# Start of Entries supplied

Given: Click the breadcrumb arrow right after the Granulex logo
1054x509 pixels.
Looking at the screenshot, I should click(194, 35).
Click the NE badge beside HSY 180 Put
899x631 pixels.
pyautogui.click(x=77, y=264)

# End of Entries supplied

Please output every line of the entries above as a Markdown table with the columns Row and Line, numbering the rows in order and leaving out blank lines.

| Row | Line |
|---|---|
| 1 | Given: Click the breadcrumb arrow right after the Granulex logo |
| 2 | 1054x509 pixels. |
| 3 | Looking at the screenshot, I should click(194, 35). |
| 4 | Click the NE badge beside HSY 180 Put |
| 5 | 899x631 pixels. |
| 6 | pyautogui.click(x=77, y=264) |